Alltagsweises, dummes Zeug, das an Dittsche heranreicht
„Duck Dynasty“ bricht alle Rekorde. Zuletzt sahen mehrmals in der Woche 14 Millionen Amerikaner zu, wenn Phil, sein Bruder Silas und die Söhne Willie und Jase in Tarnkleidung, wie sie von Spezialkommando-Soldaten getragen wird, mit langen Haaren, langen Bärten und getönten Sonnenbrillen im Wohnzimmer sitzen.
Sie schlürfen meist schwarzen Tee und erzählen sich, wenn nicht Ehefrauen, Kinder und Enkelkinder stören, den lieben langen Tag alltagsweises, dummes Zeug, das manchmal an Oli „Dittsche“ Dittrich heranreicht.
„Duck Dynasty“ ist aber keine Geschmacksverirrung. Drei Bücher der Sippe stehen auf der Beststeller-Liste der New York Times. Mit Krimskrams und Werbung haben die bärtigen Rednecks A & E und sich nach Schätzungen 500 Millionen Dollar eingebracht.
Weil TV-Quote Bedeutung auch in die flachsten Typen pumpt, hört Amerika genau hin, wenn einer aus der Enten-Dynastie den Schnabel aufmacht. Was Phil, der wie alle Robertsons als Doppelgänger der texanischen Bluesrocker von „ZZ Top“ durchgehen könnte, in einem Magazin für Männermode jetzt ausgiebig tat.
Homosexualität vergleicht der Laien-Prediger darin unter Bezug auf den lieben Gott, die Bibel und diverse Körperteile mit Sodomie.
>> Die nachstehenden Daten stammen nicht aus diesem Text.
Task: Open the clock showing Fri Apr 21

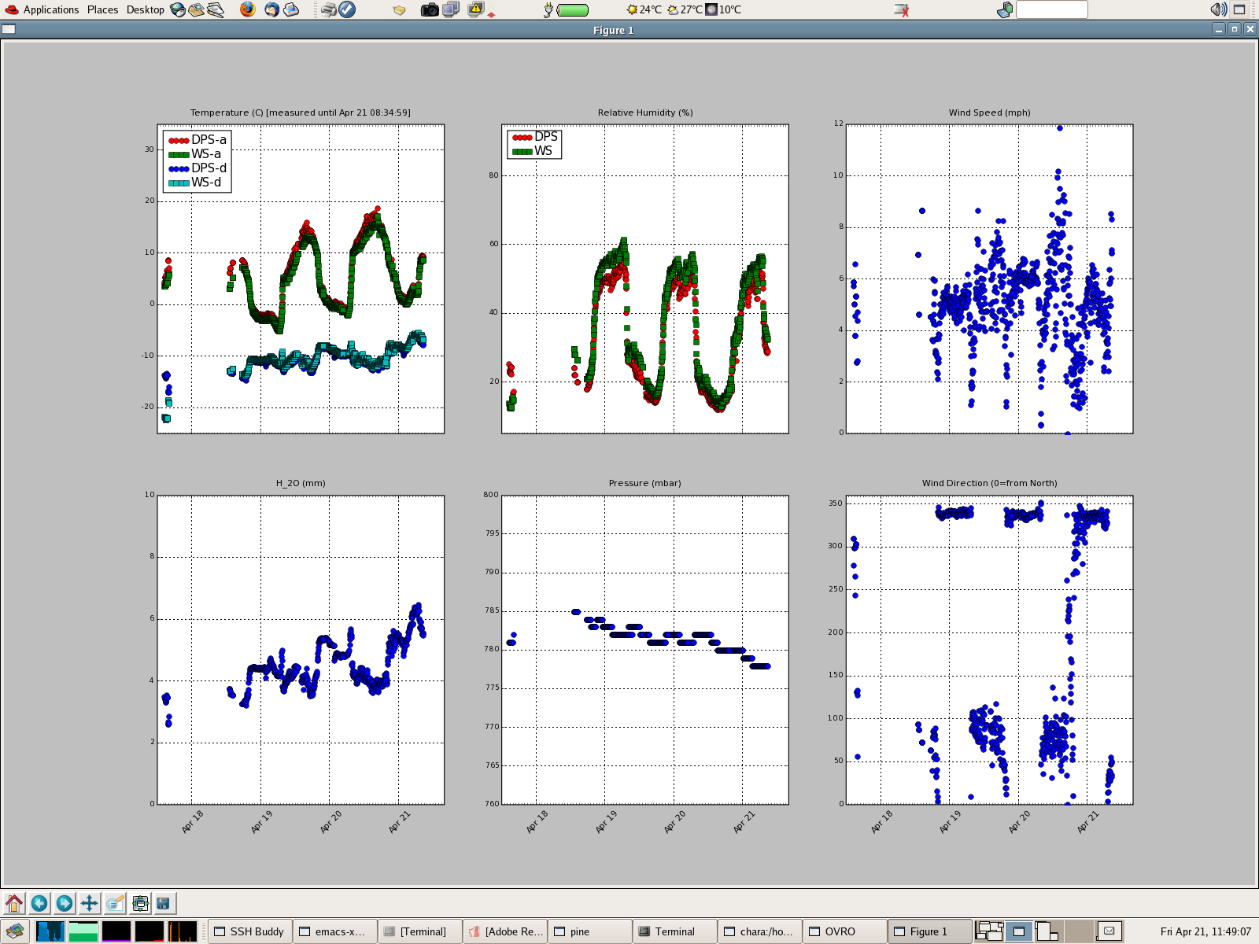Action: [x=1205, y=931]
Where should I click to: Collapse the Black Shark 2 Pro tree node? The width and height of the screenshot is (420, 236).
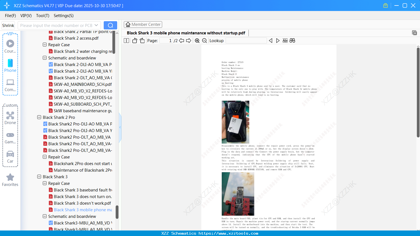click(39, 117)
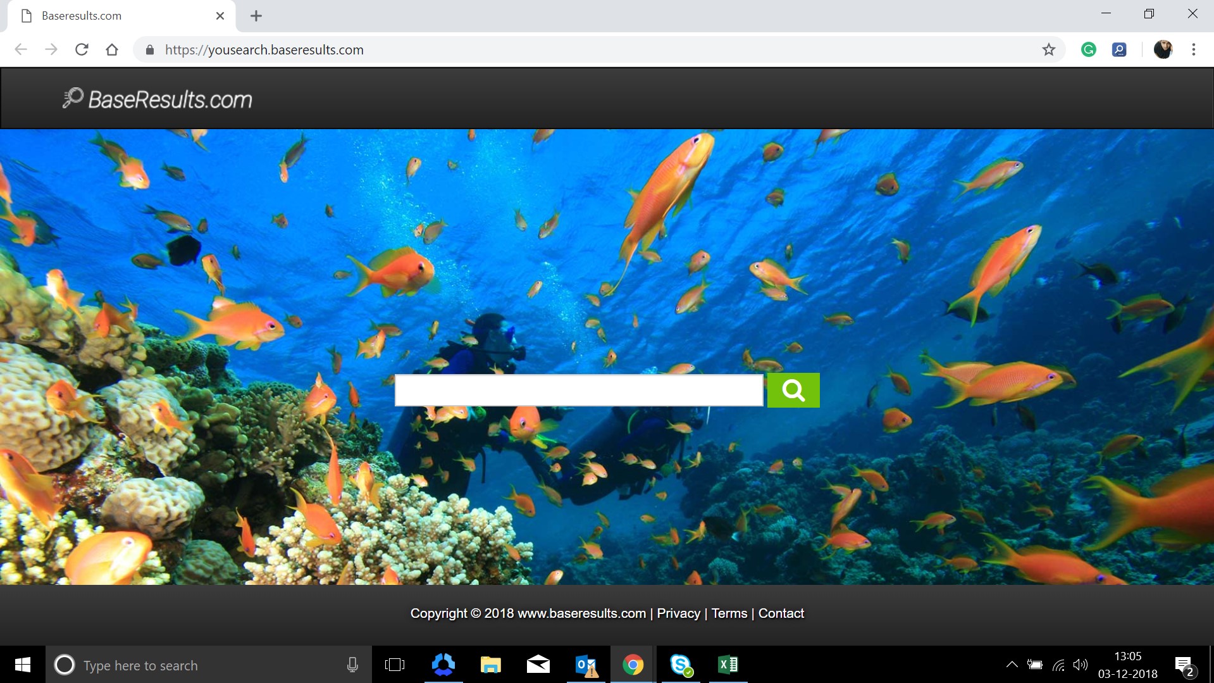Bookmark this page with the star icon
1214x683 pixels.
(x=1048, y=49)
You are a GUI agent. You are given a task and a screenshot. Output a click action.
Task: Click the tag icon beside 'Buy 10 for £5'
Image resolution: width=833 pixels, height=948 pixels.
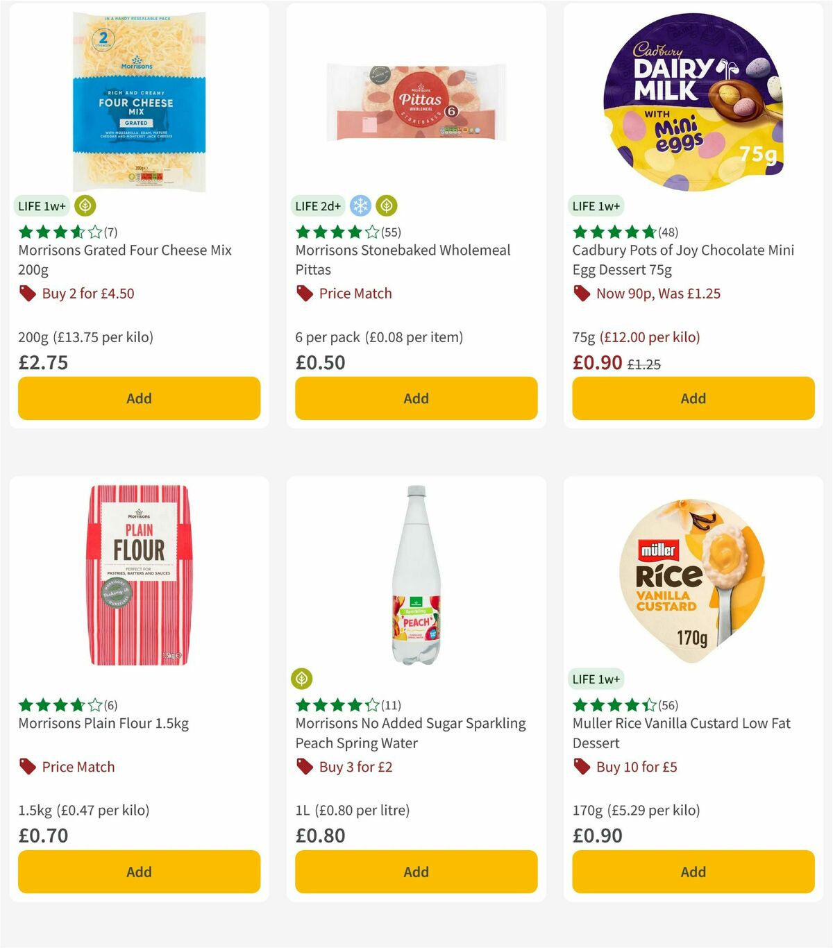click(582, 767)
Dass die Schwarzen in den USA jemals diskriminiert wurden, stellt er in Abrede. Den Shintoismus, eine japanische Glaubensrichtung, setzt Robertson mit den Nazis gleich – beide würden keinen Gott kennen.
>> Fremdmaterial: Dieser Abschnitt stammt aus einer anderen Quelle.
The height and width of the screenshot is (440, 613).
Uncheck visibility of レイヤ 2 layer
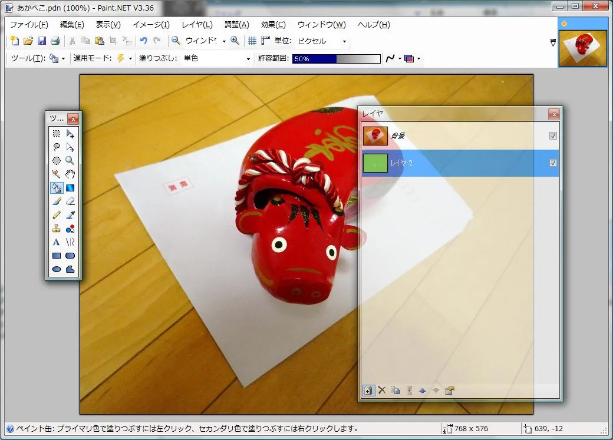pos(553,163)
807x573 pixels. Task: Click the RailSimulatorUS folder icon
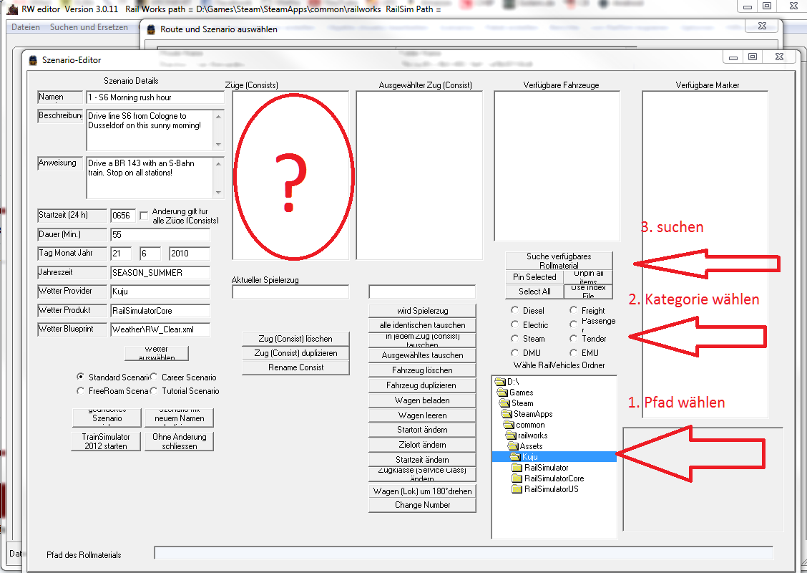tap(517, 489)
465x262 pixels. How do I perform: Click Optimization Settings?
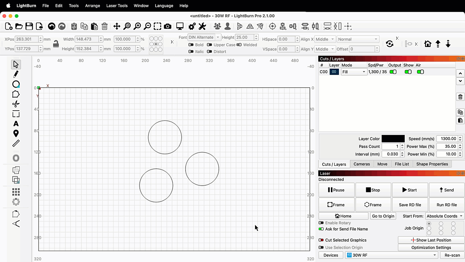pos(431,247)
A & E setzte dem Patriarchen umgehend den Stuhl vor die Tür, als im Internet das Rumoren einsetzte. Man entschuldige sich bei allen, deren Gefühle verletzt worden sein könnten, ließ der Sender verlauten. Aber was ist mit Abermillionen Amerikanern, die das evangelikale Provinz-Selbstbewusstsein der Enten-Herrscher lieben, weil sie sich in deren demonstrativ vorgelebter Weltunerfahrenheit wunderbar wiedererkennen?
Solidaritätswelle im Internet
Um die kümmern sich jetzt, und da wird es heikel, Bobby Jindal, Ted Cruz und Sarah Palin. Jindal ist so etwas wie der Ministerpräsident von Louisiana und ein möglicher republikanischer Präsidentschaftskandidat für 2016. Cruz, Senator in Texas, könnte sein Rivale werden.
Sarah Palin, einst Vizepräsidentschaftskandidatin, ist stets zur Stelle, wenn eine bestimmte Form von Meinungsfreiheit Schaden zu nehmen droht. Sie schlagen die Trommel für Robertson. Und werden gehört. Phil habe nur sein gesetzlich verbrieftes Recht in Anspruch genommen, „zu sagen, was ihm sein Gewissen aufträgt“. Im Internet brach eine Solidaritätswelle los.
Nun steht in der Verfassung zwar nirgends, dass ein Sender jemanden beschäftigen muss, der sexuelle Präferenzen anderer verunglimpft, Geschichte leugnet oder Religionen mit Hitler vergleicht. Aber was, wenn das Publikum es so will? Ohne unseren „Steuermann“, ließen die Robertsons wissen, habe „Duck Dynasty“ keine Zukunft. Freiwillig begibt sich der Clan nicht in den Entengang. A & E müsste den Quotenbringer schon zum Abschuss freigeben.